Neste Vice-versa de novembro, contamos com as palavras de Maíra Suertegaray e Letícia Moller.
Maíra Suertegaray é professora de Geografia, escritora e contadora de histórias. Após desenvolver oficinas e materiais pedagógicos para o ensino de Geografia, a ideia de escrever para o público infantil despertou-a para o universo de LIJ.
Letícia Moller é advogada e escritora. Embora em meio a três irmãos, encontrou o tantinho de solidão de que precisava para criar seus mundos secretos. E para ler muito.
Ao gosto pela leitura logo se somou o gosto pela escrita. Hoje tem dois livros infantis publicados.
Uma e outra nos brindam com ricas experiências no campo da literatura infantil.
Letícia
pergunta. Maíra responde.
Letícia – Maíra, como surgiu o desejo de escrever para crianças?
Maíra – O desejo surgiu a partir de duas situações que se colocaram na
minha vida: ser mãe de uma menina pequena (4 anos) muito curiosa e dar
aula de Geografia para crianças do 6o ano do Ensino Fundamental no
Colégio de Aplicação da UFRGS. Dandara, minha filha, sempre fazia
muitas perguntas sobre as coisas que via no seu cotidiano,
principalmente sobre os fenômenos da natureza. Uma noite, quando eu a
colocava para dormir, estávamos lendo uma história em que uma menina
esticava muito os braços para alcançar o Sol. A partir desta cena
começamos a criar uma outra história. Eu perguntava, Dandara respondia,
e assim fomos indo. No dia seguinte, a história não saía da minha
cabeça, então resolvi colocá-la no papel.
Como professora de crianças menores (faixa etária 11-12 anos), buscava
novas formas de trabalhar Geografia, formas mais lúdicas, leituras mais
agradáveis com fantasia e ao mesmo tempo com conteúdo científico. Tive
muita dificuldade para encontrar materiais. Foi então que estes dois
caminhos se encontraram: estava ali, na minha frente, uma história
repleta de elementos geográficos. A história que havia escrito com as
contribuições da Dandara era uma possibilidade que se colocava para o
trabalho com os pequenos. A partir daí, minha cabeça começou a
fervilhar de ideias. Meus alunos fazem perguntas maravilhosas, também
são minha fonte de inspiração.
Letícia – Aqui em casa, “Dandara, o Dragão e a Lua” está entre os
preferidos do momento. De onde partiu a ideia para a história?
A tua formação em geografia teve influência na escolha do tema, ou
foi a Dandara que “determinou” a escolha? Como se deu o processo de
escrita do livro?

Bloco de dados →
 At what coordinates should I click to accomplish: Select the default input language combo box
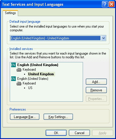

Objetivo 1 →
Resuma em duas frases a entrevista com Maíra Suertegaray e Letícia Moller.
Objetivo 2 →
Continue a entrevista com Maíra Suertegaray e Letícia Moller a partir do ponto em que ela termina, em um ou dois parágrafos.

Resposta esperada 1 →
No Vice-versa de novembro, Letícia Moller, advogada e escritora com dois livros infantis publicados, entrevista Maíra Suertegaray, professora de Geografia, escritora e contadora de histórias. Maíra conta que o desejo de escrever para crianças nasceu de ser mãe da curiosa Dandara e de dar aula de Geografia no 6º ano, quando uma história inventada com a filha na hora de dormir se revelou repleta de elementos geográficos e uma possibilidade para o trabalho com os pequenos.

Resposta esperada 2 →
Maíra – “Dandara, o Dragão e a Lua” foi a história de que falei antes.
Surgiu de uma construção feita entre mãe, professora de Geografia e
filha, menina cheia de perguntas e curiosidades sobre o céu, o Sol, a
Lua, as nuvens, etc. Depois de escrito o texto base, fui lendo,
retrabalhando a história e inserindo curiosidades do meu tempo de
criança, perguntas feitas por mim e meus irmãos. Foi assim que nasceu a
história de “Dandara, o Dragão e a Lua”, narrativa que fala de uma
menina curiosa que adora o céu. Por ser muito atenta e observadora,
descobre muitas coisas mas também tem muitas perguntas... A partir
desta paixão, Dandara e seu dragão mágico partem para uma viagem pelo
espaço na busca de trazer a Lua e as estrelas pra seu quarto. Posso
dizer, então, que esta história tem um pouco dos dois: minha influência
enquanto professora, mas tem muito mais das curiosidades da Dandara.
Letícia – Compartilhamos a formação acadêmica e a escrita de
textos científicos. Por isso a minha curiosidade em saber como foi,
para ti, a migração da linguagem e da forma acadêmicas para o
universo da literatura e da escrita de narrativas para crianças. No
teu processo de escrita, a familiaridade com a linguagem
científica influenciou ou tentou intrometer-se na escrita
literária, ou elas estavam claramente separadas?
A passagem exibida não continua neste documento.